Oleh: Prof. Dr. Ing. Fahmi Amhar
Apakah Anda termasuk tipe orang yang sehat, yaitu yang berpandangan hidup positif, cukup gizi, dan cukup gerak? Dewasa ini makin banyak orang yang kurang gerak. Mereka lebih banyak menghabiskan waktunya di atas kursi atau kendaraan. Bahkan untuk jarak tak sampai seratus meter saja, ada yang memilih naik kendaraan bermotor. Walhasil mereka lebih mudah tersengal-sengal ketika harus berjalan kaki saat tak ada kendaraan, apalagi berlari-lari mengejar pesawat. Karena itu makin banyak pula yang mengalami keluhan pada organ pernafasannya, baik yang ringan seperti tenggorokan, maupun yang berat seperti jantung. Serangan jantung menjadi pembunuh nomor satu. Dan operasi jantung menjadi rutinitas.

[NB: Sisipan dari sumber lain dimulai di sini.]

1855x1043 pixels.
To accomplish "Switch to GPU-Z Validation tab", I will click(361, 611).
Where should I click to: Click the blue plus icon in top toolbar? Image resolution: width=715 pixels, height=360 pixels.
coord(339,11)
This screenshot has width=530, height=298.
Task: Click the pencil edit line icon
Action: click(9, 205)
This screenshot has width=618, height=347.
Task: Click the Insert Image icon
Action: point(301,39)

Namun jarang orang tahu, bahwa tanpa seorang ilmuwan Muslim abad 13 M, operasi jantung itu mungkin masih jadi angan-angan. Orang itu adalah Alauddin Abu al Hassan Ali ibn Abi Hazm al-Quraisyi al Dimashqi atau lebih dikenal dengan nama Ibn an-Nafis, yang lahir 1213 M di Damaskus dan kemudian bekerja di Cairo.
Ibn an-Nafis, seperti banyak ilmuwan di masa Daulah Khilafah, adalah seorang polymath (pakar berbagai ilmu), yaitu ahli hadits, faqih madzhab Syafi'i, ahli bahasa, astronom, dokter bedah, ahli mata, dan ahli jantung.

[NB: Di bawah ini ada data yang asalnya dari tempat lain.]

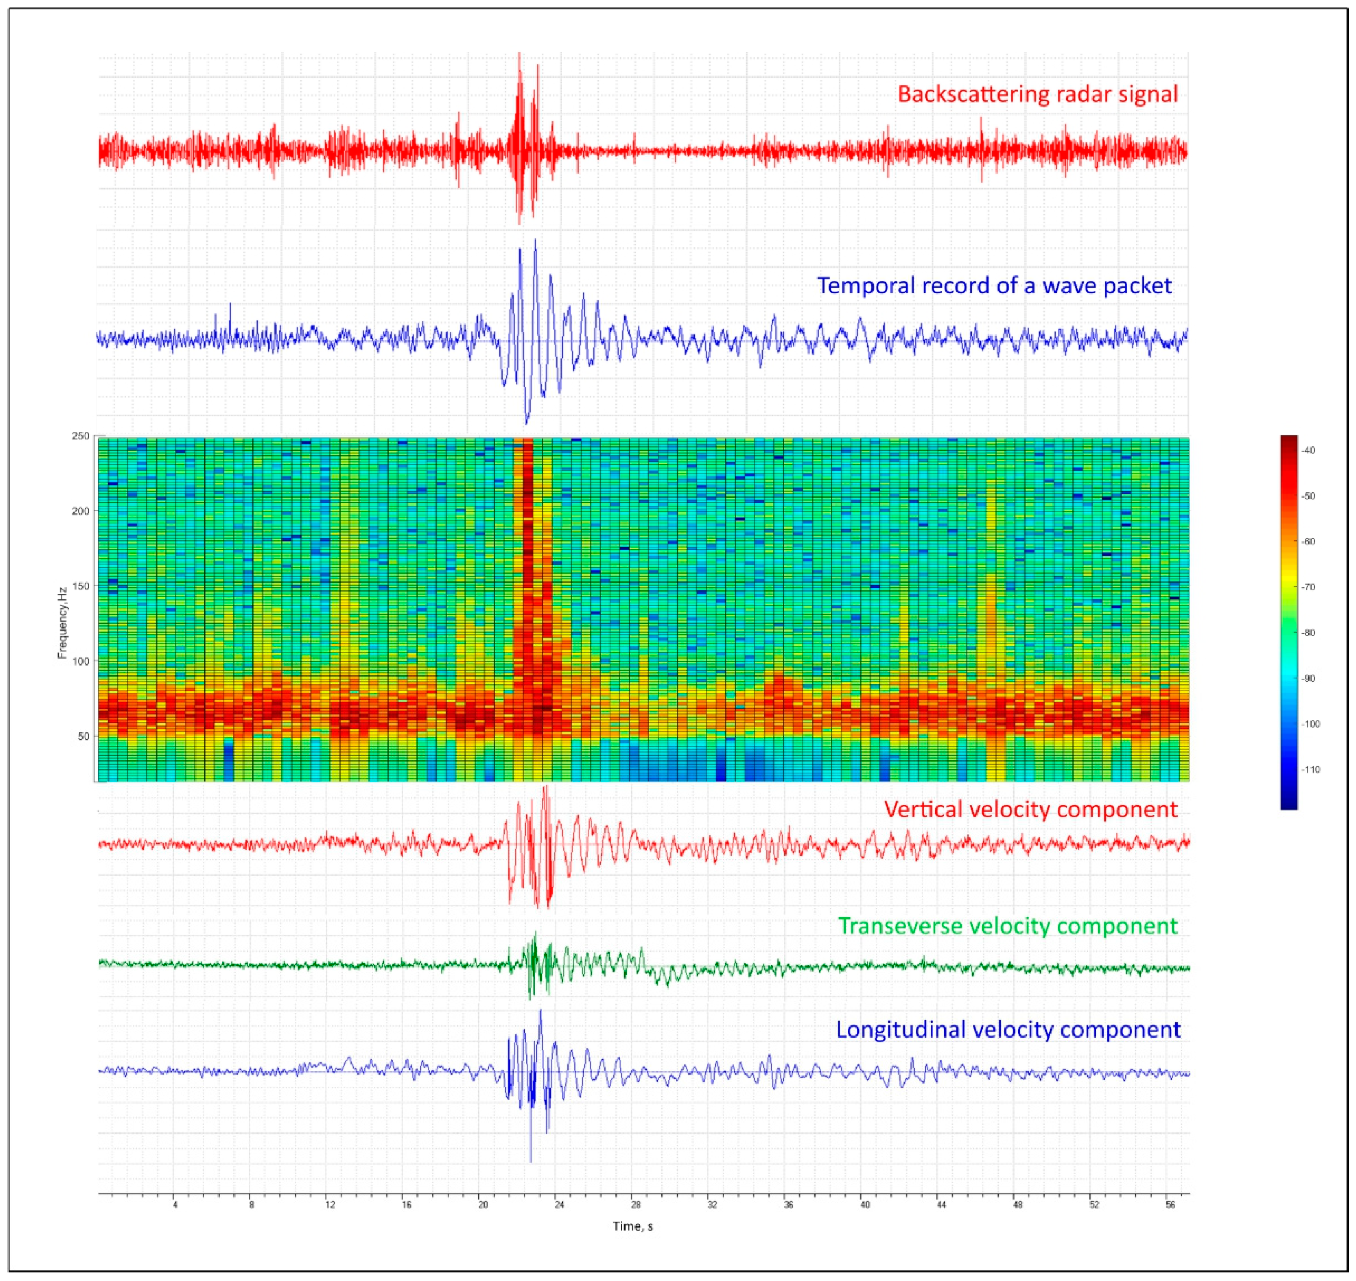Image resolution: width=1356 pixels, height=1281 pixels.
Task: Click the 50 Hz frequency axis tick
Action: 83,736
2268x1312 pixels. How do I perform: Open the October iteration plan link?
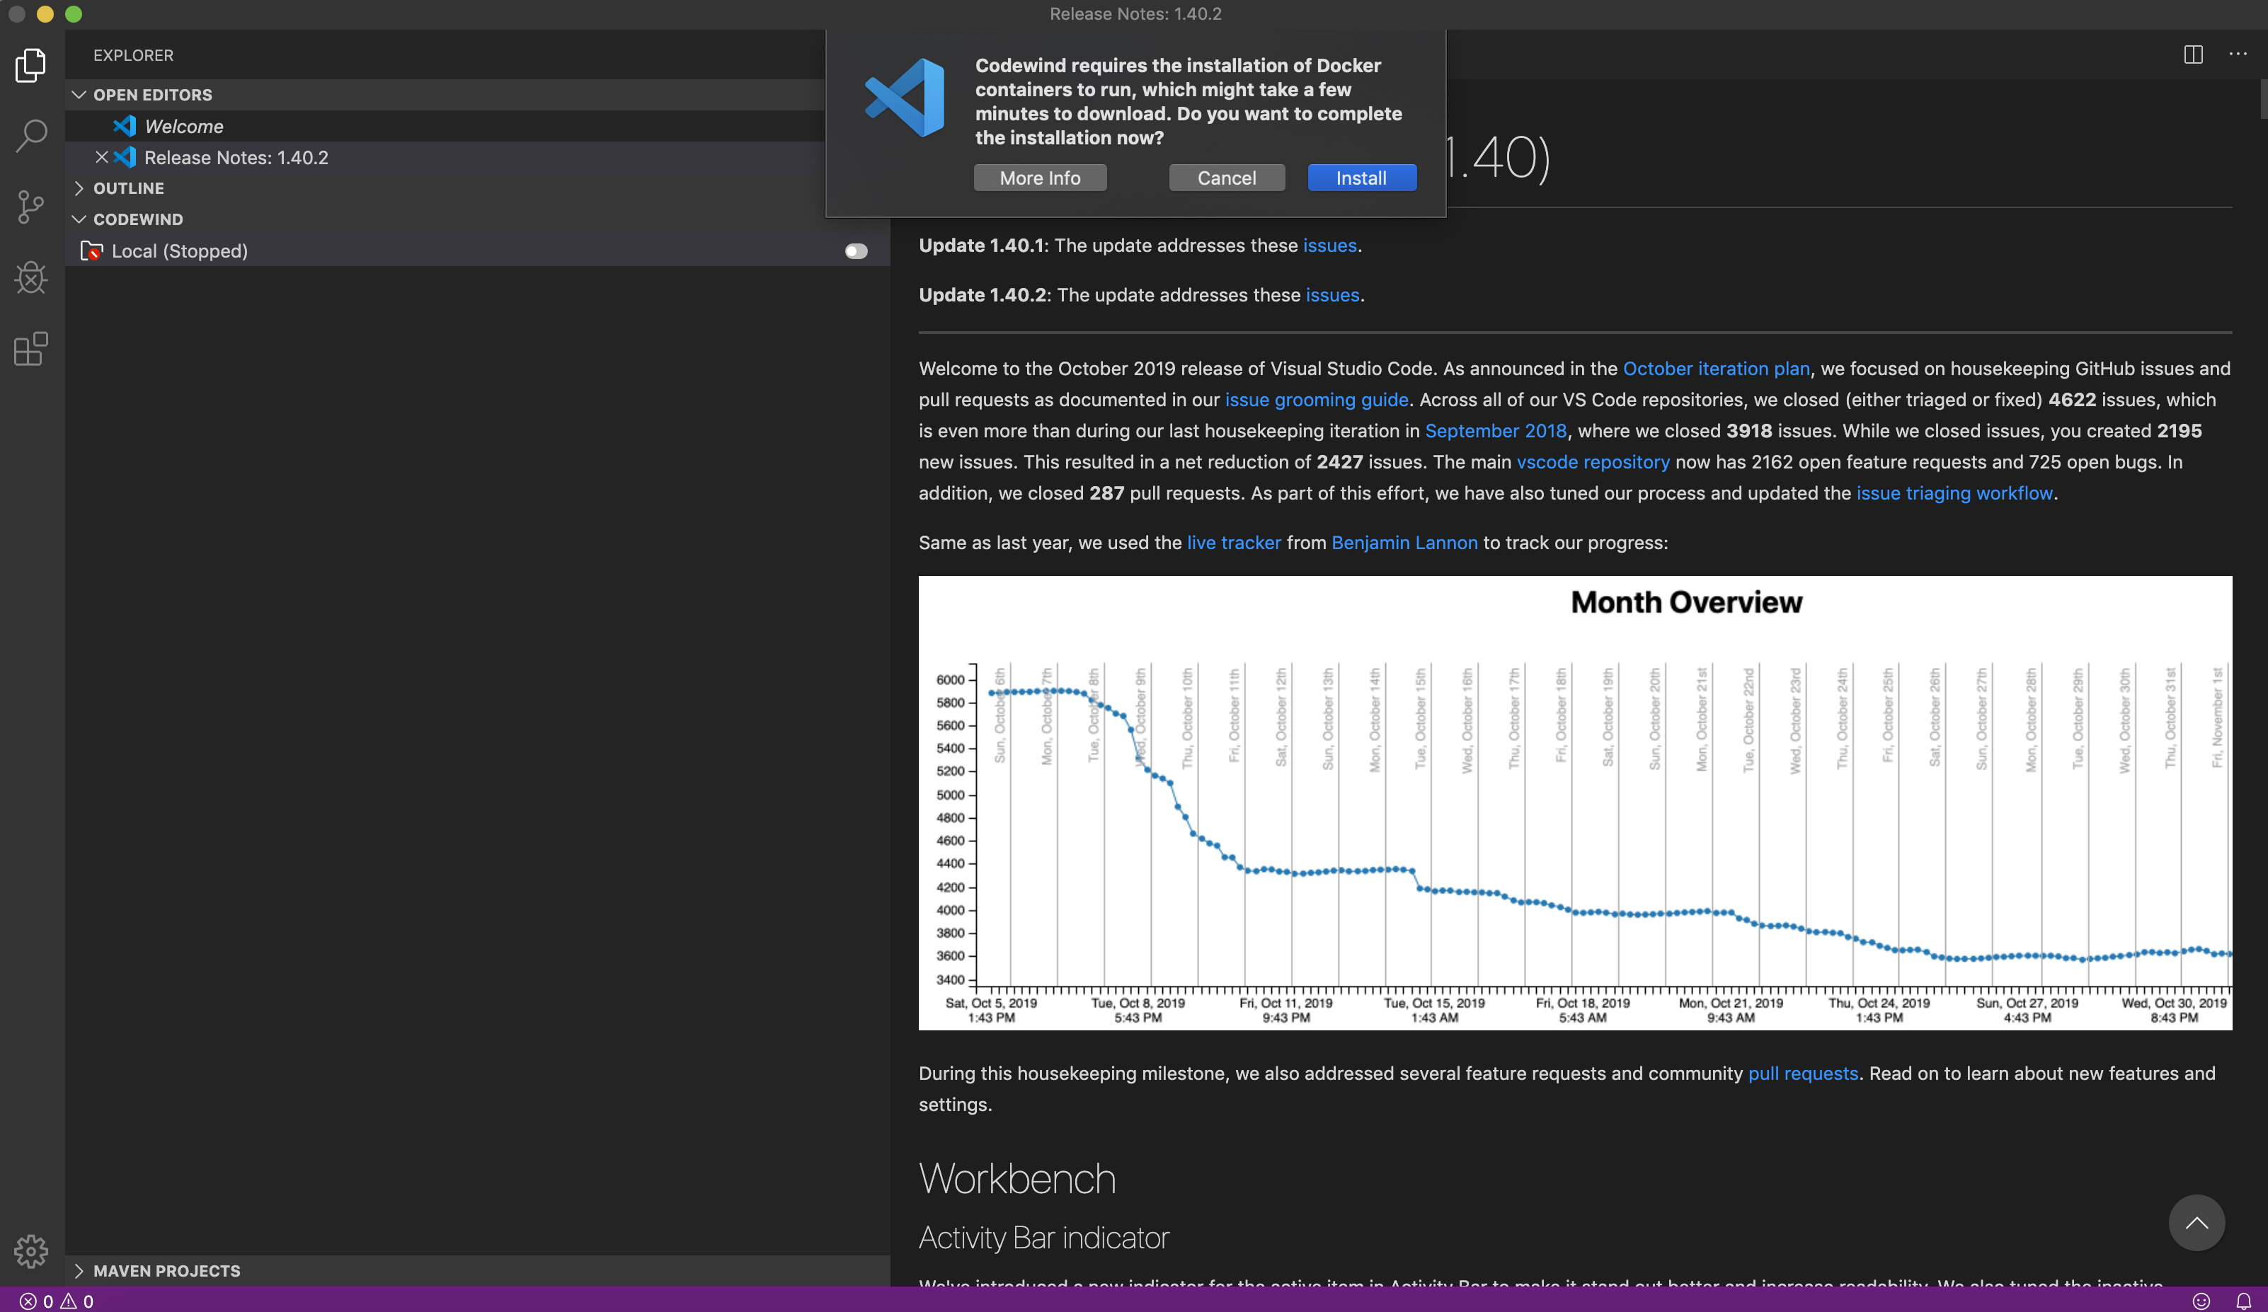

Ibn an-Nafis adalah orang pertama yang menggambarkan sirkulasi darah di jantung dengan benar. Penemuannya ini membatalkan teori yang telah berusia 1000 tahun dari Galen, sang filsuf Yunani. Ibn an-Nafis menyatakan bahwa darah di jantung bilik kanan akan menuju bilik kiri hanya melalui paru-paru, dan bukan lewat pori-pori antar bilik sebagaimana diteorikan Galen. Teori Ibn an-Nafis ini menurut sejarawan ilmu George Sarton, jauh mendahului William Harvey, yang dianggap penemu peredaran darah dari abad 17.
Namun tidak hanya soal peredaran darah di jantung. Ibn an-Nafis juga memberikan kontribusi yang signifikan dalam memahami peredaran darah ke otak, cara kerja otot, syaraf dan mata. Kaitan antara peredaran darah, otak dan syaraf sangat penting dalam penanggulangan serangan stroke.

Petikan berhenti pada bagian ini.